Dataset entries

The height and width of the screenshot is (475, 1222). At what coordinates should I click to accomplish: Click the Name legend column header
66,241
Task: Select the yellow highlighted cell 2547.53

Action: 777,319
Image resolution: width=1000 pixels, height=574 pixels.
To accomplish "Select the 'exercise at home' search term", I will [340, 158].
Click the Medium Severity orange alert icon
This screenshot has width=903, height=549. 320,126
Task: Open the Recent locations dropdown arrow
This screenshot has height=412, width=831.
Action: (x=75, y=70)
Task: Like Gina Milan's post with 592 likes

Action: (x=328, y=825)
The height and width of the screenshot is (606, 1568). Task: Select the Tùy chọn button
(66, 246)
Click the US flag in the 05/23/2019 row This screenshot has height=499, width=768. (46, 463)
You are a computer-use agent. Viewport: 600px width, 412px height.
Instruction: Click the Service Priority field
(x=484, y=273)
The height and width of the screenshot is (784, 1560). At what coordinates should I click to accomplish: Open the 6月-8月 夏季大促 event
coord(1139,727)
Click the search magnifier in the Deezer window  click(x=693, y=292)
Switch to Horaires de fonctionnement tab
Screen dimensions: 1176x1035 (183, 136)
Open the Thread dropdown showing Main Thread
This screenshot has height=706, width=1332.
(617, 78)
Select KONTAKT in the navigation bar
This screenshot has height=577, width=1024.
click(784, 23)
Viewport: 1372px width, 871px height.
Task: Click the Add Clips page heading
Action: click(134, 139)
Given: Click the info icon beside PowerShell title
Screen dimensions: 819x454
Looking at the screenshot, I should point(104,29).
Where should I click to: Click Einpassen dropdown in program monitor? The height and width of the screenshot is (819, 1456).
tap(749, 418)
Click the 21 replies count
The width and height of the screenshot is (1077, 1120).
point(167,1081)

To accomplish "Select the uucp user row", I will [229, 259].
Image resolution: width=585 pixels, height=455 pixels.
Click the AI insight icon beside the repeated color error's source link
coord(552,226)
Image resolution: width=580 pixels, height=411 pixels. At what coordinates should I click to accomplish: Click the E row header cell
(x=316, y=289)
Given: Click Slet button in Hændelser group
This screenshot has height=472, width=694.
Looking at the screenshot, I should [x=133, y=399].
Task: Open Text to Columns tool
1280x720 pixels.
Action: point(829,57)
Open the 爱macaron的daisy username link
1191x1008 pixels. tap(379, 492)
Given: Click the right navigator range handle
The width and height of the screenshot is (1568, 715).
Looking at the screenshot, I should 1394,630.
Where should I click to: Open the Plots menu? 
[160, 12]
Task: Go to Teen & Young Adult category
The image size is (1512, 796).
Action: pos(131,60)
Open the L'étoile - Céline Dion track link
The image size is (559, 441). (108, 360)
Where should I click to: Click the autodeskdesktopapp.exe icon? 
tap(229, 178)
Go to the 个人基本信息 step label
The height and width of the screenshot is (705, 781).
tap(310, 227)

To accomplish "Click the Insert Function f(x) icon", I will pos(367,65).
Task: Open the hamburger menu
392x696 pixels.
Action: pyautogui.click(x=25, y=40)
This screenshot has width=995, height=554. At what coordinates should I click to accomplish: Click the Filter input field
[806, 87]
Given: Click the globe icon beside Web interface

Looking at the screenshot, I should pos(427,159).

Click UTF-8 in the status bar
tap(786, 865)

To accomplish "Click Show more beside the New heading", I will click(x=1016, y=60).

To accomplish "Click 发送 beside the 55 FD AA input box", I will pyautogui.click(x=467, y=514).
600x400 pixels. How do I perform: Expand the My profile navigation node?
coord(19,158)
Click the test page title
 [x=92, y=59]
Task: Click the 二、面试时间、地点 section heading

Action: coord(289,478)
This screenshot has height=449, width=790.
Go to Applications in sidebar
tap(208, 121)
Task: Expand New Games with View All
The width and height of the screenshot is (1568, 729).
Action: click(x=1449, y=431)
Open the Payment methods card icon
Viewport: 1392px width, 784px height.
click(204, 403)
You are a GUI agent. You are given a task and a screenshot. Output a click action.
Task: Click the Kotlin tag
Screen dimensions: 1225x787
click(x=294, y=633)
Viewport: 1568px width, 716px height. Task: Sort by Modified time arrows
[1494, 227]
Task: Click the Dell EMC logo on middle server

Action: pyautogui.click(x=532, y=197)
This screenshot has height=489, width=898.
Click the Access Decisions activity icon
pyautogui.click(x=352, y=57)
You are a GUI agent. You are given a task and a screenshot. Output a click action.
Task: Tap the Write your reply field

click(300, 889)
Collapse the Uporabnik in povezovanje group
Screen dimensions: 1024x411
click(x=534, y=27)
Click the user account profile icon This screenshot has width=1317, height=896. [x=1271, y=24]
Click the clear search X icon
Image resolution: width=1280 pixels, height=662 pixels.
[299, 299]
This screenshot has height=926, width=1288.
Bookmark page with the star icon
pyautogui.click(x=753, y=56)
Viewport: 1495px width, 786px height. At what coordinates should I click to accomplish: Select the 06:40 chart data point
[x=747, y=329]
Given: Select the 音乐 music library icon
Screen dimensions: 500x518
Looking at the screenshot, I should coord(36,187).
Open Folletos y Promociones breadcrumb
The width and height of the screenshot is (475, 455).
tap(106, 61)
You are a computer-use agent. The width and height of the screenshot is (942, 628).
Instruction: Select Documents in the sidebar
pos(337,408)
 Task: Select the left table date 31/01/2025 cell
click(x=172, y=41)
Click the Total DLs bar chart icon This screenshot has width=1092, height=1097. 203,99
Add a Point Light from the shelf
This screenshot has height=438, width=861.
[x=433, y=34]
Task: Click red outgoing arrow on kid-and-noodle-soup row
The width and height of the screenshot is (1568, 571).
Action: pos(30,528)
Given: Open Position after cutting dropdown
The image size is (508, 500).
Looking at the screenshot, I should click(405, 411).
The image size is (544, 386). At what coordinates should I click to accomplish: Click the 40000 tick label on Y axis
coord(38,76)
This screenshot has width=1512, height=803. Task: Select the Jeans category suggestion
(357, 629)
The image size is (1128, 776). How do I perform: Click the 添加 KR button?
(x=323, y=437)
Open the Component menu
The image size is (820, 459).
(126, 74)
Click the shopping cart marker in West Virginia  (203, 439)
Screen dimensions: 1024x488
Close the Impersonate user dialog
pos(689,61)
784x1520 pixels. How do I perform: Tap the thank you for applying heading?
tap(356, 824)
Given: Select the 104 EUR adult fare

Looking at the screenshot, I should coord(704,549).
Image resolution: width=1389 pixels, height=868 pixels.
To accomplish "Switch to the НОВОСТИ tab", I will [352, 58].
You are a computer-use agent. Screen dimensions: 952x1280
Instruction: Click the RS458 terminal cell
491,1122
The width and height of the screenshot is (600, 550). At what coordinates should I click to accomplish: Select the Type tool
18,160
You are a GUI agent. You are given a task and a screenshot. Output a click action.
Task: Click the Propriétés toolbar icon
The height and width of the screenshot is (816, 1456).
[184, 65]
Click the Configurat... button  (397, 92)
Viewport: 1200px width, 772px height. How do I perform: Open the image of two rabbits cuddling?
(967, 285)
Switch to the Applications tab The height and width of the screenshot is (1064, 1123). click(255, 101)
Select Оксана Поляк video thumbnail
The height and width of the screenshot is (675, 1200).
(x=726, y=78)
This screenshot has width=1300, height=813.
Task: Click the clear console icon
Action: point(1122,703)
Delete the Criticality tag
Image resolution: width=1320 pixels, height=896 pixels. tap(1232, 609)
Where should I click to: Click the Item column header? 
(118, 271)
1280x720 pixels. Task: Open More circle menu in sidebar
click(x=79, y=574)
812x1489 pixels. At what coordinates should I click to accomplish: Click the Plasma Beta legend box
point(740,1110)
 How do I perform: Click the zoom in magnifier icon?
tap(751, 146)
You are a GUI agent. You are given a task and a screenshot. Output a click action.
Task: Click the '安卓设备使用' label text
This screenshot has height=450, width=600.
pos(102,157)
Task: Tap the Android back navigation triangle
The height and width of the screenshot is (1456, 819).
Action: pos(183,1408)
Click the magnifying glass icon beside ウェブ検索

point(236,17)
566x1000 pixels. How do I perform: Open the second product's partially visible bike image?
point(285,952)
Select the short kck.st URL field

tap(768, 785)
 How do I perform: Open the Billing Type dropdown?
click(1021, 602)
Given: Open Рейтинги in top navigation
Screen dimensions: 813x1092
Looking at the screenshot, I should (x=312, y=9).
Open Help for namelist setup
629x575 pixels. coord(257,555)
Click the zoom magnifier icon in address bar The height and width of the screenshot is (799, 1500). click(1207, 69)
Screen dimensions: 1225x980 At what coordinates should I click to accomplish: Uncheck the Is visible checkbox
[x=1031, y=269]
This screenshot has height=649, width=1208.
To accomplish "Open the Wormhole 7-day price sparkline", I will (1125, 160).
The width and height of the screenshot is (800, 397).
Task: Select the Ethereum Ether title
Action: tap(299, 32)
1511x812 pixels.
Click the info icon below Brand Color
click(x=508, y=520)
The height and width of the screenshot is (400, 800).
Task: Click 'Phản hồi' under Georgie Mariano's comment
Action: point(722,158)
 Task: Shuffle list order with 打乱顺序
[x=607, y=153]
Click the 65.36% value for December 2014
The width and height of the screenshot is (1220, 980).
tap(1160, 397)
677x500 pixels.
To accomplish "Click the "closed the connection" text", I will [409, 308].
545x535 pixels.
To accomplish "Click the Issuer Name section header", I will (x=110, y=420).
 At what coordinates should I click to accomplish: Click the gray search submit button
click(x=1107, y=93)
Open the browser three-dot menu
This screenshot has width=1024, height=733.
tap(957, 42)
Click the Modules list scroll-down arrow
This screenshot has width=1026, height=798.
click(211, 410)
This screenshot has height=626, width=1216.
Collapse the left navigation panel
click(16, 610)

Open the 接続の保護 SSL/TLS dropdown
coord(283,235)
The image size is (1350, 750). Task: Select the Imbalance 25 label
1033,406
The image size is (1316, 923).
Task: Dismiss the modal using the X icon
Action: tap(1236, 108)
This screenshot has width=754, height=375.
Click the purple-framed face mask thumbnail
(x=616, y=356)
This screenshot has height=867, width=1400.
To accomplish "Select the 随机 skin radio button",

**Assigned task**
Show each line in the entries that holds the string "computer".

**The answer**
You are a computer-use agent. Viewport: 600px width, 412px height.
You are a computer-use agent. The width and height of the screenshot is (942, 628).
You are a computer-use agent. Screen dimensions: 952x1280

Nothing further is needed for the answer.